***** GIVEN TEXT

How to Understand Text Labels
You may have seen text labels mentioned in an analysis warning such as this one:
Or you may have encountered unexpected results in an analysis or graph such as seen here:
In STATISTICA, text data can be stored either as text or with text labels. When text data is entered in a spreadsheet, each unique text string can be assigned a numeric code. So the data are stored both as a number, which is hidden, and the text we see. In this article, we will discuss what text labels are and some of the benefits and common questions associated with text data and the use of text labels.
What Are Text Labels?
Create a new spreadsheet and enter some text in the first cell. When you press ENTER, you are prompted to designate how this text should be treated. The last two options are to Enable Text Labels and Convert to a text only variable.
Select the Enable Text Labels option button, and click OK.
Select the Data tab, and in the Variables group, click Text Labels to display the Text Labels Editor for variable 1. Here we can view the numeric associations for the text entered.
In the global options of STATISTICA (Options dialog box, Navigation/Defaults tab), you can customize the start point for numeric associations for text labels. By default, 101 is the start point. So, while in the spreadsheet we see the text Apple, this cell is also associated with the number 101.
Some of the benefits to this text-to-number association are:
- Ordinal data can be represented by numbers that show their order as well as text values that have more meaning. For example, enter high, medium, and low stored as 3, 2, 1 respectively. Now their natural order is preserved, but also the more descriptive text is present, too. The variable with text labels can be analyzed either as categorical or continuous.
- Easy data entry. The numeric associations can easily be modified and become a shortcut in data entry, i.e., when typing in the data, I can type in 1 and that value will automatically show Low from my text labels.
Common Questions Associated with Text Labels
Following are answers to common questions from STATISTICA users when text labels are employed in their data.
When a variable is selected for analysis as a continuous variable (in basic descriptive statistics for example) and that variable has text labels, the following warning dialog box is displayed.This does not mean the analysis can’t proceed. It simply brings to your attention the fact that the analysis you are about to perform may be suspect. Consider the previous example where 1 to 3 represent low to high. We can compute a mean, standard deviation, etc., on this data because the numbers 1 to 3 are used in the mathematical formulas. This warning dialog box prompts you to examine if this analysis makes sense with the data you have selected. If so, select the option to continue. If not, you can further explore the variables containing text labels with the Scan Spreadsheet option.

**********
***** DATA EXTRACTS

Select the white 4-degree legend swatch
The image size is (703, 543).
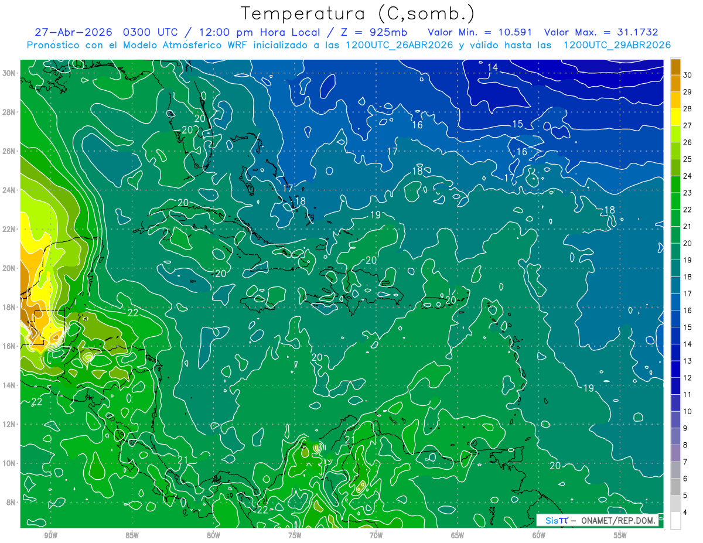(675, 521)
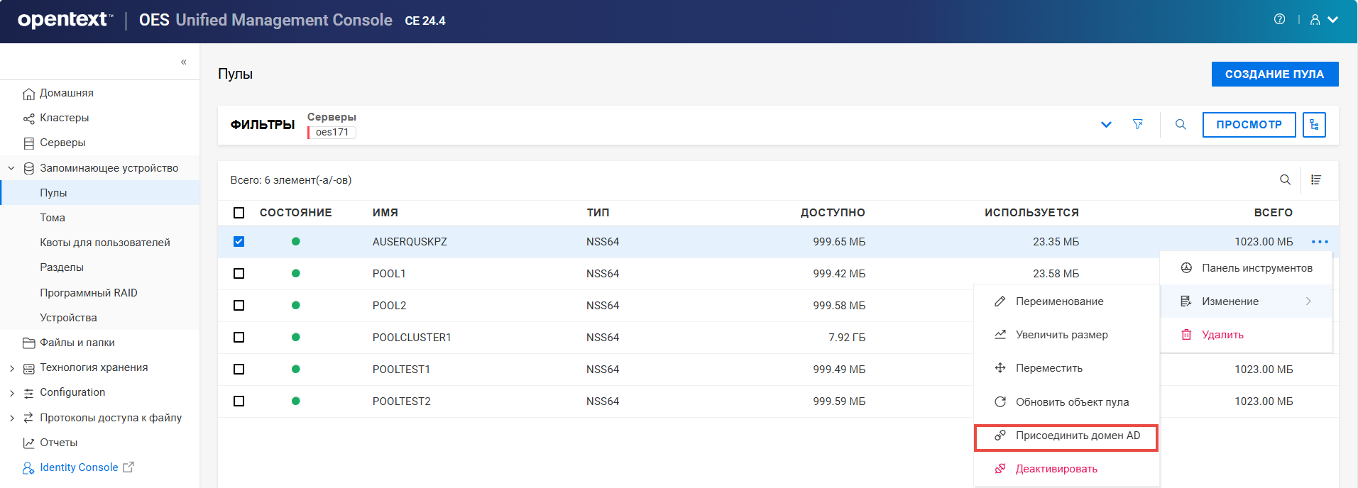Open the tree view icon button
Viewport: 1358px width, 488px height.
tap(1314, 125)
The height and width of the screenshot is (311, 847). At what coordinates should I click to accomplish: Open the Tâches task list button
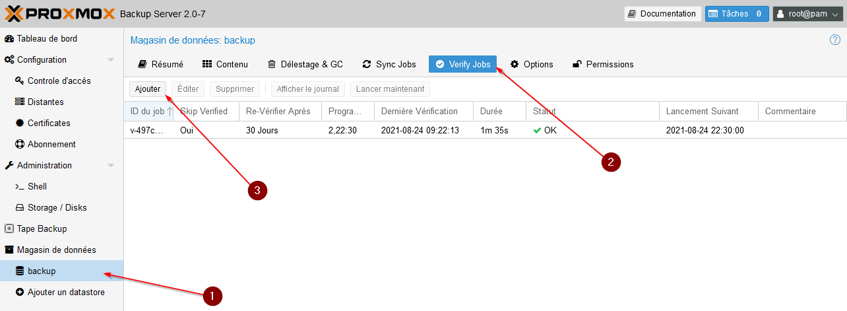coord(736,14)
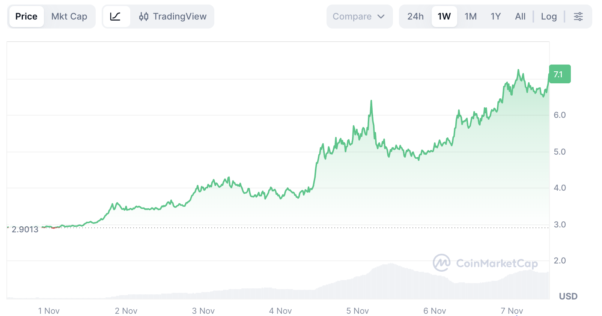Toggle Log scale on the chart
602x316 pixels.
click(549, 16)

**********

- WHAT YOU NEED TO DO
Pick up the article on STATISTICA text labels right after its last sentence and write the next part. The data have nothing to do with what comes next.

- EXERCISE RESPONSE
In numeric data, suppose you inadvertently typed in some text, or on import, perhaps the row of variable names were incorrectly read in as the first row of data. Now, a text label and number combination is used in this column. Deleting the offending case is only one step in fixing this issue. The text label, although not used, is still there. This will cause the warning dialog above to be displayed in analysis. The software does not know that the text label was a mistake. Using the Text Label Editor, the unwanted text label can be removed.
Another potential problem stemming from accidental text labels is unexpected text popping up in your numeric data. Because of a data entry or import error, a number is assigned a text label. Now, when that number naturally occurs in the data, the number is hidden by the unwanted text label. The root cause of the issue and the fix are the same, but the symptoms are different.
One final possible symptom is unexpected values in graphs and analyses.This plot shows what happens when numeric data, on a scale of 0 to 1, are plotted in a histogram, but one case has an unexpected text label. The numeric value associated with the text in this graph is the default 101. The data look skewed, as a very extreme outlier is present. This is simply a data entry error that is masked by text labels. Using the Text Label Editor, you can further explore this error.
When properly understood and used correctly, text labels are a good tool for data storage. This understanding of the way text labels work can help all STATISTICA users to improve their data integrity.